Schopenhauer est un auteur très connu, mais de façon superficielle. Ses textes misogynes, réactionnaires et son pessimisme légendaire en sont sûrement responsables. Or, il est faux de réduire Schopenhauer à ces propos. Sa philosophie est admirable sur plusieurs points, par exemple sur la question de l'art ou sur le désir. Par contre, il est également faux de voir dans l'Essai sur les femmes et les textes du même acabit des annexes accidentelles de sa grande philosophie. Il n'y a pas d'un côté le Schopenhauer philosophe, rationnel, brillant et de l'autre le Schopenhauer bas de gamme, colportant les préjugés de son époque, un peu sophiste sur les bords. Il n'y a qu'un Schopenhauer. Une seule preuve suffit pour montrer que l'Essai sur les femmes fait corps avec la métaphysique du Monde comme volonté et comme représentation : le rôle qu'y joue la nature, conceptuellement. Les femmes, soutient Schopenhauer, sont les représentantes de l'espèce au détriment de l'individu et toute leur vie est orientée en ce sens. Les lecteurs et lectrices de Schopenhauer reconnaîtront ici sans peine les thèses fondamentales sur le vouloir-vivre et la métaphysique de l'amour. Nous ne pouvons donc pas garder le Schopenhauer métaphysicien et artiste, et jeter le Schopenhauer misogyne et sexiste.

J'ajoute d'ailleurs le mot sexiste car Schopenhauer ne méprise pas seulement les femmes, mais aussi les hommes. Nous n'avons aucune envie d'être réduits au portrait qu'il en fait : soucieux de justice, mais sans empathie ; raisonnable, mais inapte aux douceurs de la vie ; porté sur l'avenir et le passé, mais oublieux du présent, etc.

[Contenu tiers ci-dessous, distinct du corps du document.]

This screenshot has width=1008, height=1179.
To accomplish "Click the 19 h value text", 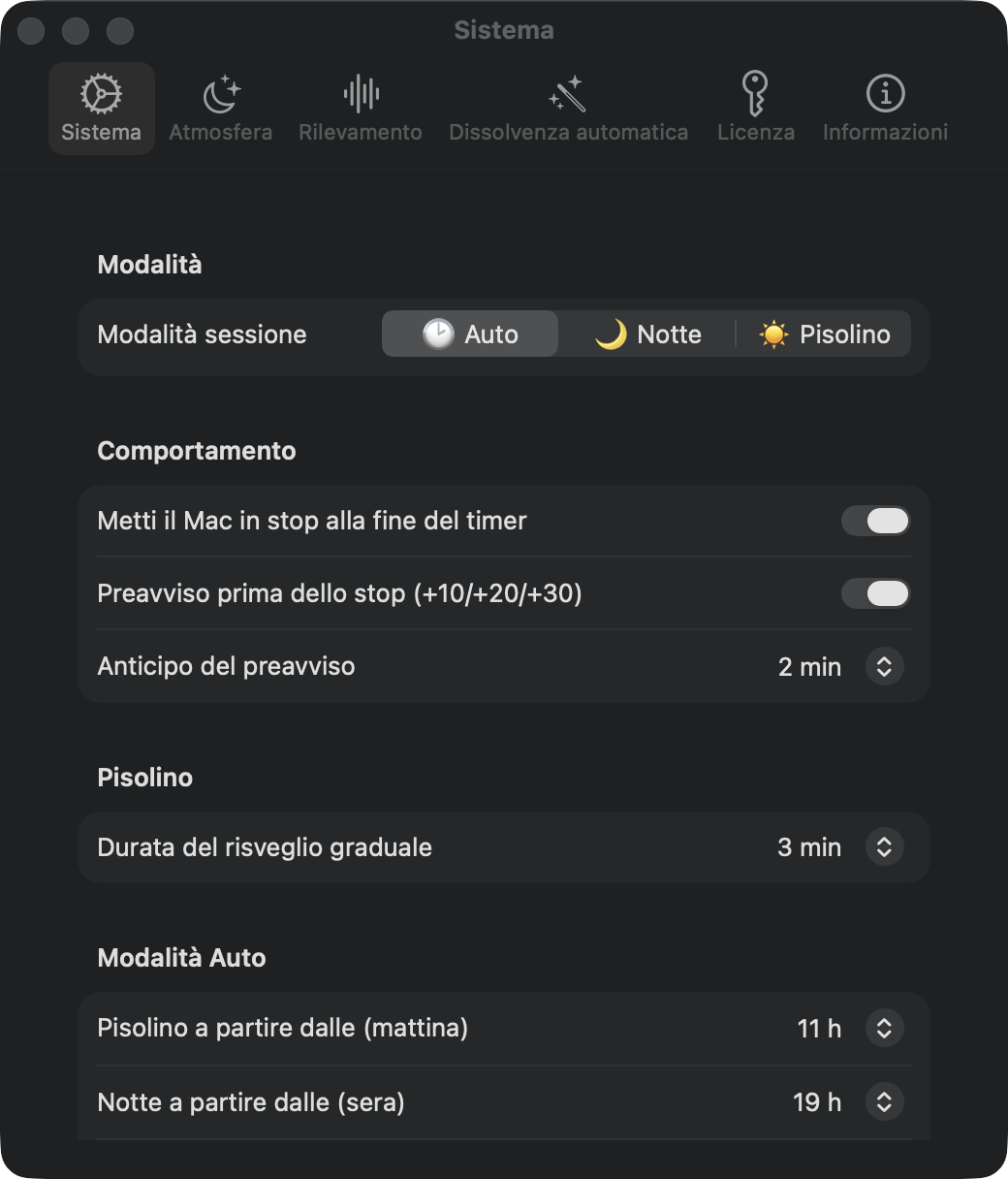I will click(817, 1102).
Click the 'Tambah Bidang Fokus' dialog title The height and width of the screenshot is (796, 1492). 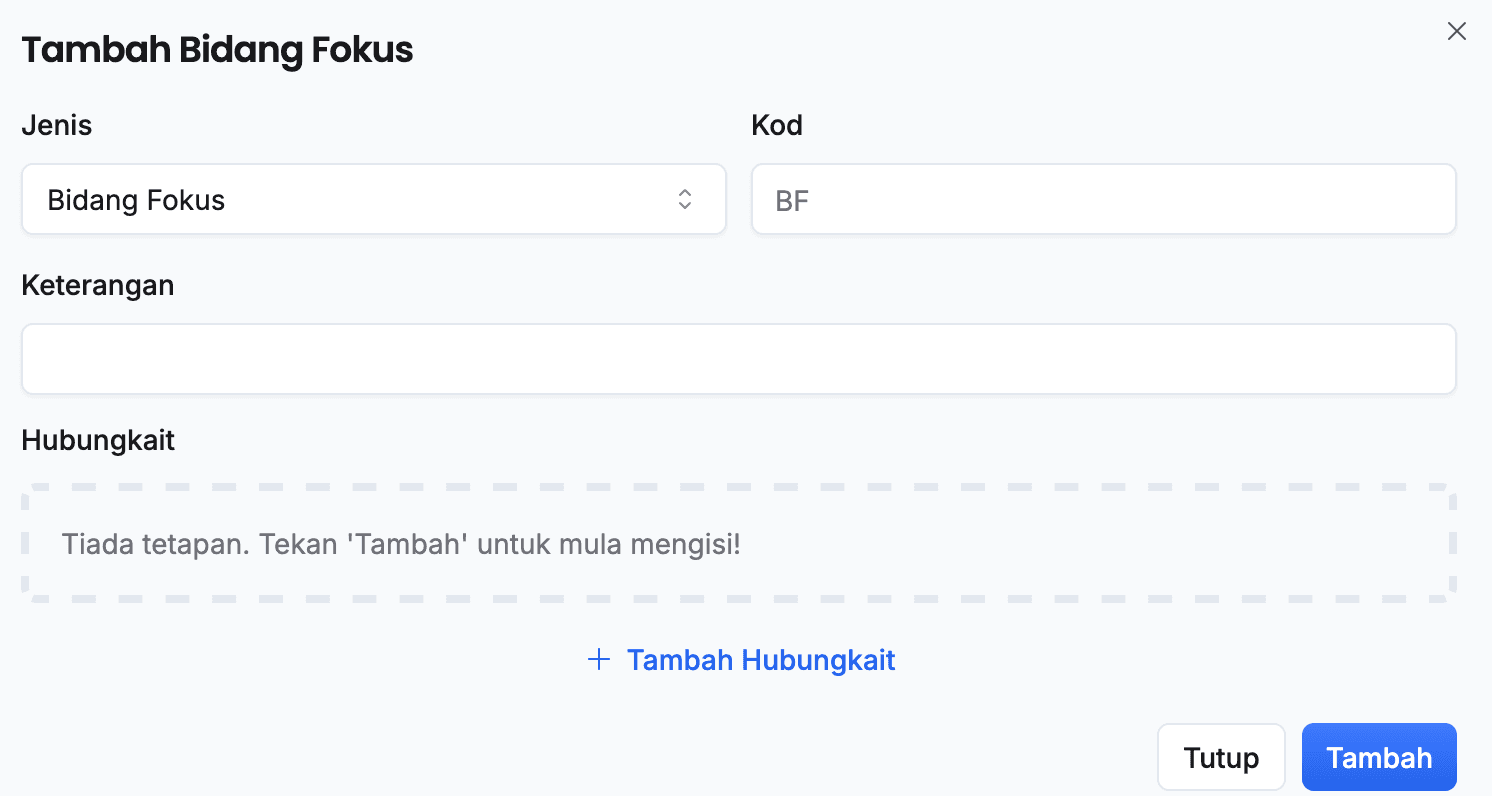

L'Essai sur les femmes, un opuscule inséré dans les Parerga et Paralipomena, qui est un gros recueil d'aphorismes de Schopenhauer, est un compendium du sexisme. Là réside son intérêt : d'un point de vue logique, il suffit d'être d'accord avec une seule phrase de l'ouvrage pour être misogyne. Il y a dans ce livre tous les préjugés envers les femmes, en seulement une vingtaine de – longues – pages. La femme au foyer, la ménagère, la femme qui soutient exclusivement la charge mentale et le travail émotionnel, qui s'occupe quasi seule des enfants, la prostituée qui soulage les besoins des hommes, l'intellectuelle forcément sans génie et arrogante, la vieille fille indésirable, la jeune folle, la rusée, la jalouse, la traîtresse à son sexe, etc. Schopenhauer ne nous épargne aucune figure outrageante de la femme, dans sa litanie de sophismes.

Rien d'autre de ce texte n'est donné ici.